- Excerto da fonte:
►

O senhor queria mesmo escrever maugrado? Não seria malgrado?

Francisco Seixas da Costa disse...

Não se sinta "sem jeito"! Tem toda a razão para objetar. Mas creio que se pode dizer das duas formas

Anónimo disse...

Juncker é amigo de Portugal por causa dos votos dos imigrantes de Portugal no seu país, o que não é reprovável em si mesmo mas merece ser dito. Por outro lado, o Luxemburgo de Juncker foi quase até ao fim um dos países mais amigos do segredo bancário e da lavagem de dinheiro. Veremos se isso já mudou nos próximos episódios do caso BES.

Anónimo disse...

Quanto ao JCJ, a ver vamos, como dizia o cego!
Quem sabe se os ingleses não terão algumas razões, embora estejam a pensar neles e não na Europa.
a)Fulano

opjj disse...

CONCORDO em absoluto, mas pelos comentários de muitos socialistas, mais parecia uma praga a engolir.
JUNKER foi um amigo de Portugal. E os que criticam Durão Barroso só pode ser por dor de cotovelo. Um dia veremos se apoiou ou não Portugal.
Cumps

Defreitas disse...

Por um prato de lentilhas, cozinhado por Angela Merckel, François Hollande e os outros sociais democratas europeus venderam o direito de aproveitar a oportunidade para pôr a casa Europa em ordem, com a promessa de mais flexibilidade no futuro e duma verdadeira politica de crescimento. Será uma promessa e nada mais. Merckel não aceitará de mudar uma politica que convém perfeitamente à Alemanha.

Porque não haja dúvida nisso, JC Juncker será mais do mesmo. Em tantos anos de responsável europeu não foi capaz de convencer Merckel dos malefícios da austeridade.

A imagem do Luxemburgo, paraíso fiscal das multinacionais , condiz perfeitamente com a imagem conservadora do novo presidente da Comissão Europeia.

◄

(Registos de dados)
►

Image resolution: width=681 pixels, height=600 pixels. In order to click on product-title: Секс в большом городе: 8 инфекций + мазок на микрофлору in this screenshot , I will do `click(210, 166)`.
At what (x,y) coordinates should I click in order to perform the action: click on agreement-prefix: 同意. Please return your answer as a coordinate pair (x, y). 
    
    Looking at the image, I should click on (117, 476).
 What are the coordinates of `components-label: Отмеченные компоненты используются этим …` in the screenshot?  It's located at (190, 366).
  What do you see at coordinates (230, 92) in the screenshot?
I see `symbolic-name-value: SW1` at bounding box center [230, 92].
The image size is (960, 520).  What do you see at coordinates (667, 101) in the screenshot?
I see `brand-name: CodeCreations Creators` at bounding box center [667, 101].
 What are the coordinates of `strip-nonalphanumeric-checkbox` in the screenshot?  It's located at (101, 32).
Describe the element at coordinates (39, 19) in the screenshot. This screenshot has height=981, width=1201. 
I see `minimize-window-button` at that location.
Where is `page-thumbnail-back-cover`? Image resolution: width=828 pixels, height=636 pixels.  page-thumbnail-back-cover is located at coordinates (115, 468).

◄

- Experimente:
Extraia, sem qualquer alteração, o trecho dos comentários sobre Juncker que começa em "JUNKER foi um" e termina em "perfeitamente à Alemanha.".

- Resposta abaixo:
JUNKER foi um amigo de Portugal. E os que criticam Durão Barroso só pode ser por dor de cotovelo. Um dia veremos se apoiou ou não Portugal.
Cumps

Defreitas disse...

Por um prato de lentilhas, cozinhado por Angela Merckel, François Hollande e os outros sociais democratas europeus venderam o direito de aproveitar a oportunidade para pôr a casa Europa em ordem, com a promessa de mais flexibilidade no futuro e duma verdadeira politica de crescimento. Será uma promessa e nada mais. Merckel não aceitará de mudar uma politica que convém perfeitamente à Alemanha.